March 31, 2015
LEXINGTON, KY—Stan Cave, attorney for The Family Foundation, which successfully pressed for the passage of Kentucky Marriage Protection Amendment in 2004, filed an amicus curiae ("friend of the court") brief in support of the traditional marriage amendment with the Supreme Court of the United States. The law was overturned by a lower federal court last year, only to be reinstated in the 6th Circuit Court of Appeals in November, along with several other state laws which had also been struck down. Kentucky's law is now before the U.S. Supreme Court.
In his brief, Cave argues that not only have courts always recognized the right of states to define marriage, but that it is perfectly rational for a state to have policies that give incentives for as many children as possible to grow up in families with a biological mother and father, since studies confirm that this environment is the best place for children to be raised.
"Gay marriage not only redefines marriage, it also redefines parenting," said Cave in the brief. "Same-sex marriage purports to normalize a family structure that necessarily deprives children of something precious and foundational—either a father or a mother. Gay marriage deprives children of something they long for while at the same time telling children they do not need what they naturally crave."
He also points out that the Court would not only have to ignore the plain wording and history of the 14th Amendment, but would have to break with precedent in order to find the Constitution somehow requires states to license and acknowledge same-sex marriage, and points to the Baker v. Nelson decision in 1972 as an example of controlling precedent. Previous case law dictates that in order to find that same-sex marriage is a Constitutional right, it would have to be shown to be "deeply rooted in this nation's history, and tradition." But it is not, says Cave.
Cave argues against "genderless marriage" as "a Constitutional right" and points out that if federal courts take over marriage policy from the states and the legal standard for marriage is now going to be "a love and commitment standard," then states "will also be required to recognize polygamous and polyamorous marriages among adults who claim to be in loving and committed relationships."
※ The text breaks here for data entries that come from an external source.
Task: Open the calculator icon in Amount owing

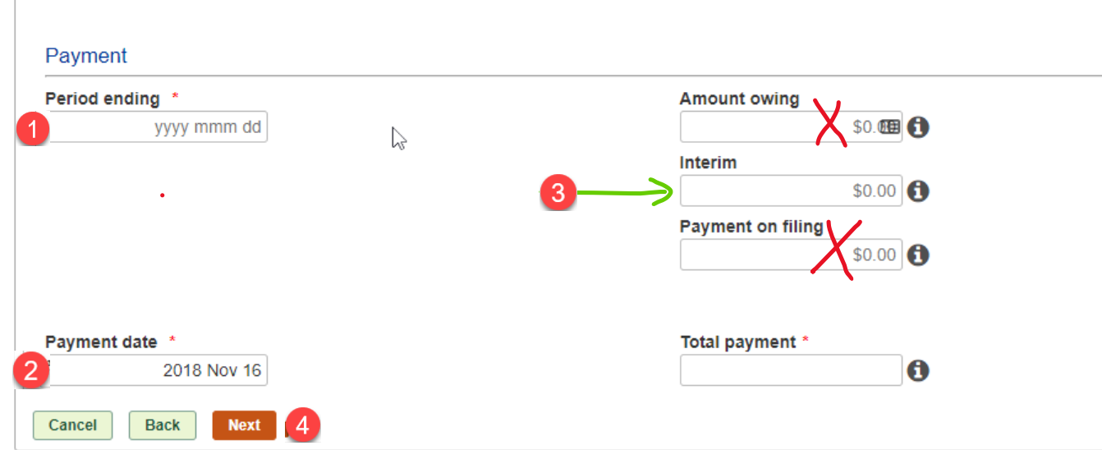Action: 890,127
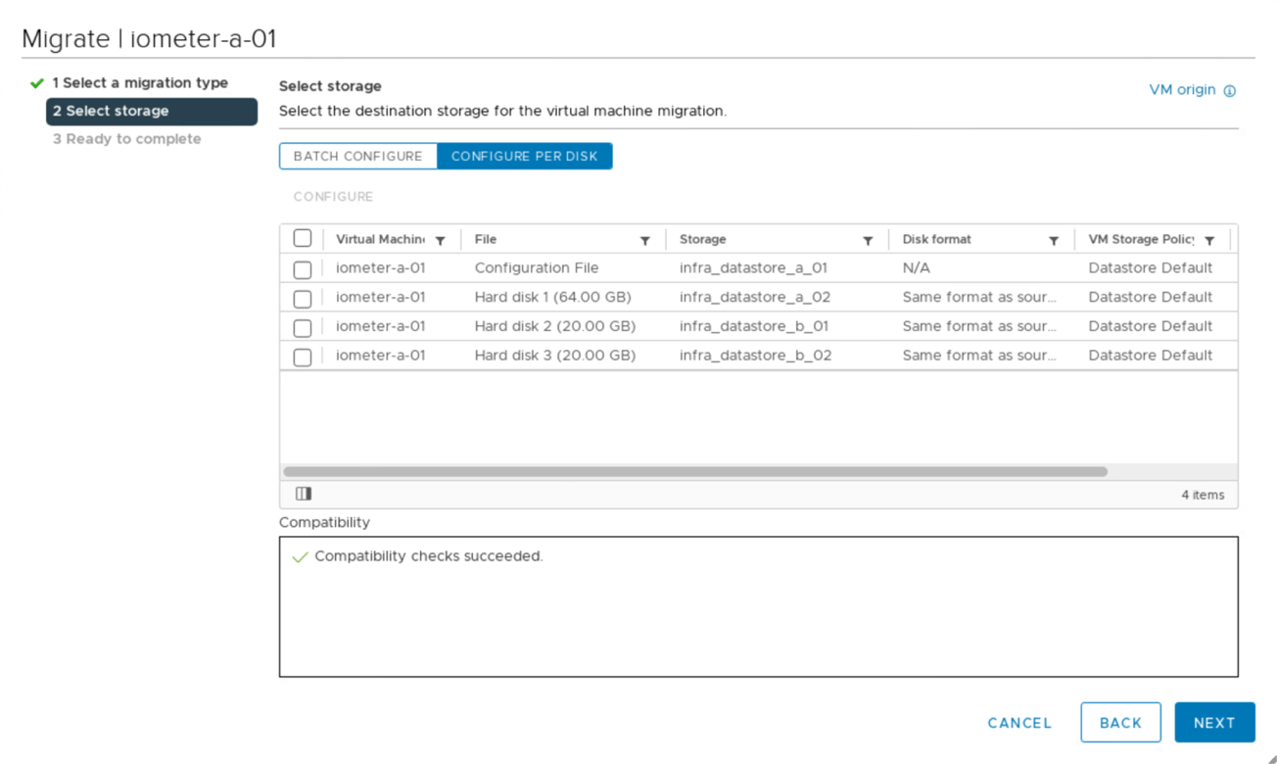
Task: Open the Virtual Machine column filter
Action: pos(441,240)
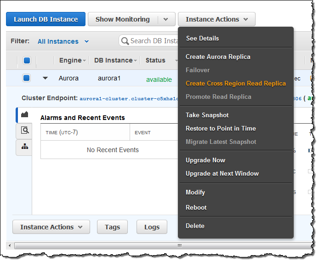
Task: Click the Tags button
Action: click(x=112, y=227)
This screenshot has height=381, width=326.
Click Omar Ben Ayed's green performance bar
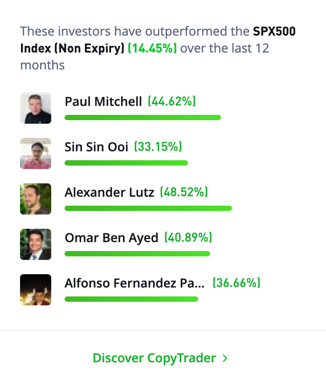point(137,254)
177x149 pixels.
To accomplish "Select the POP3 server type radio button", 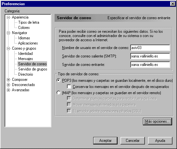I will point(58,80).
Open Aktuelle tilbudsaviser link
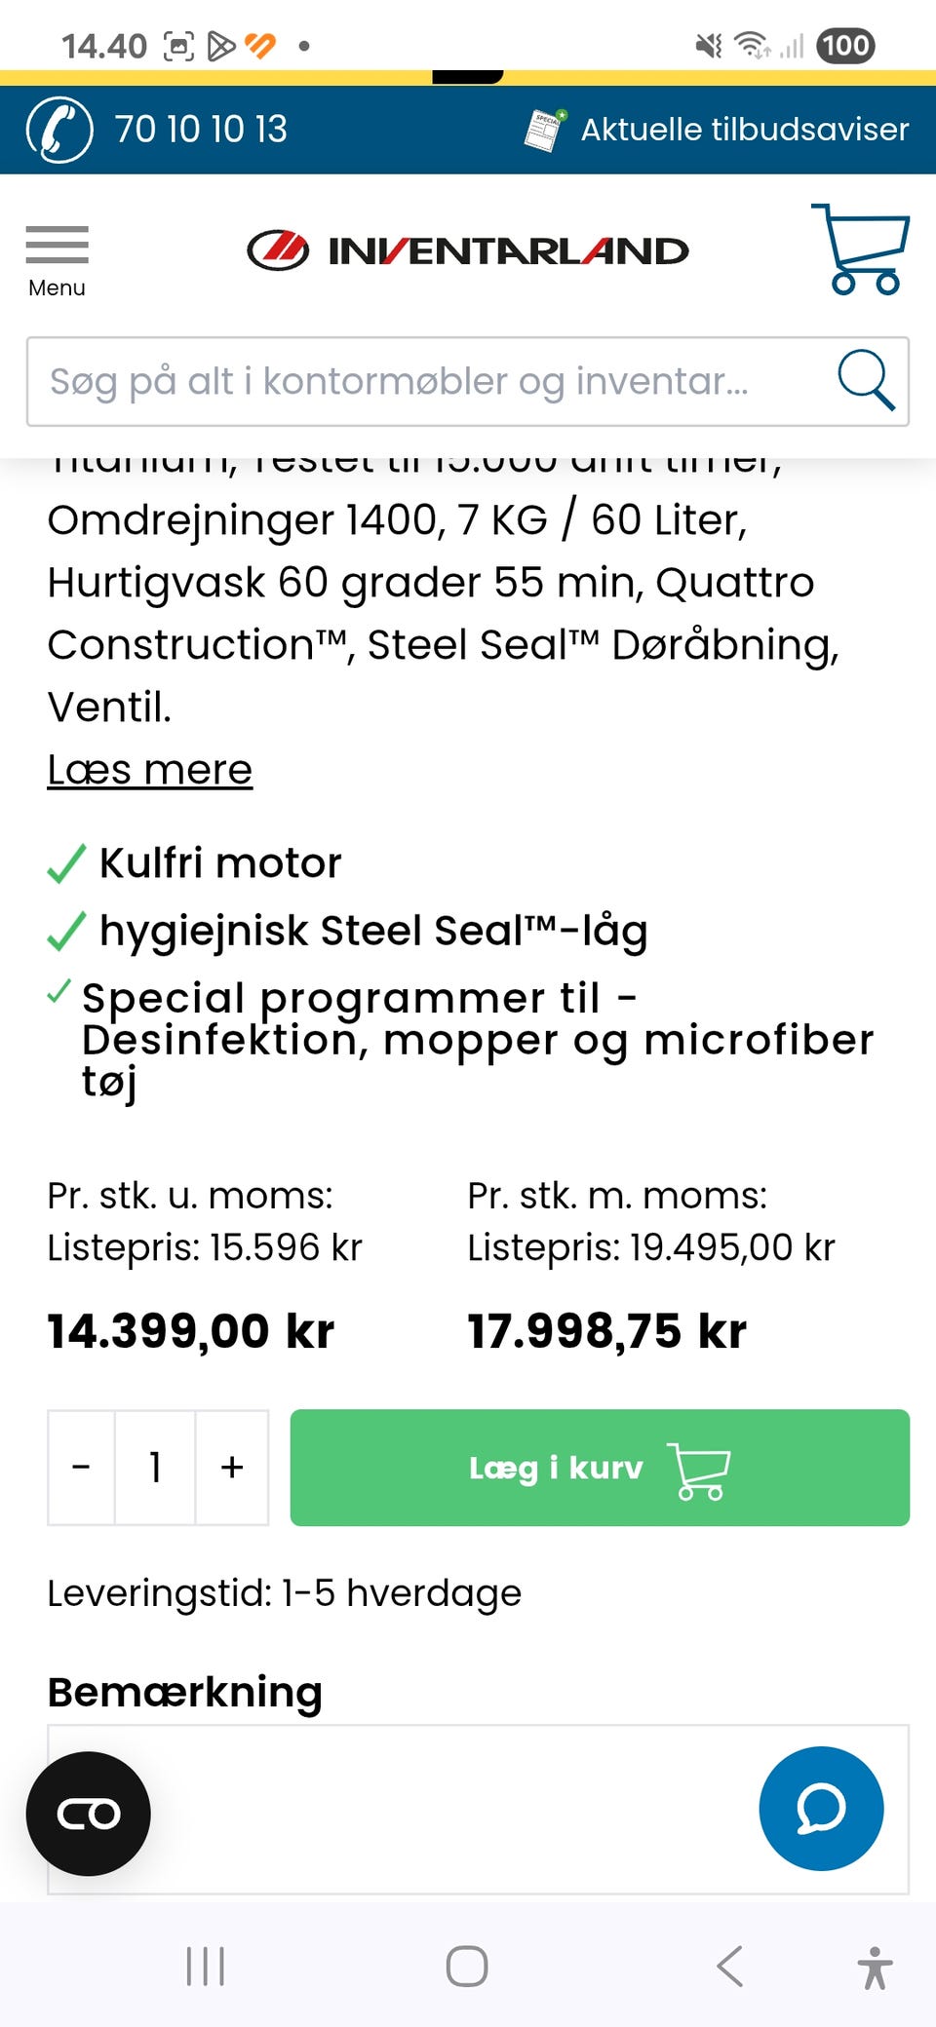Screen dimensions: 936x2027 coord(744,130)
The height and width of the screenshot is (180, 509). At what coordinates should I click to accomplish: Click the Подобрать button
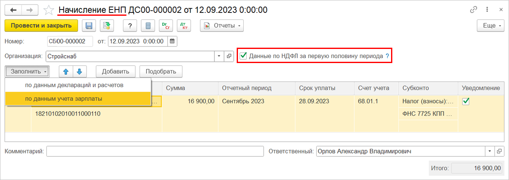(161, 71)
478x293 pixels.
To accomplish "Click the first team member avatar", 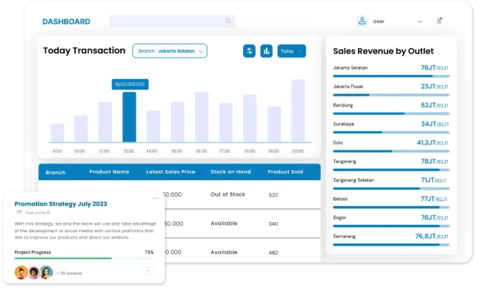I will 21,273.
Cave says the gay petitioners' arguments that traditional marriage laws are born of voters' and legislators' "irrational prejudice" and "animosity" are "nonsensical". He points out that such arguments would also mean that Supreme Court Justices and the Sixth Circuit Judges who disagree could likewise have no rational basis for disagreement other than the petitioners' accusations of irrational prejudice and animosity toward gay couples—which simply isn't the case.
The Supreme Court is scheduled to hear oral arguments on the issue on April 28.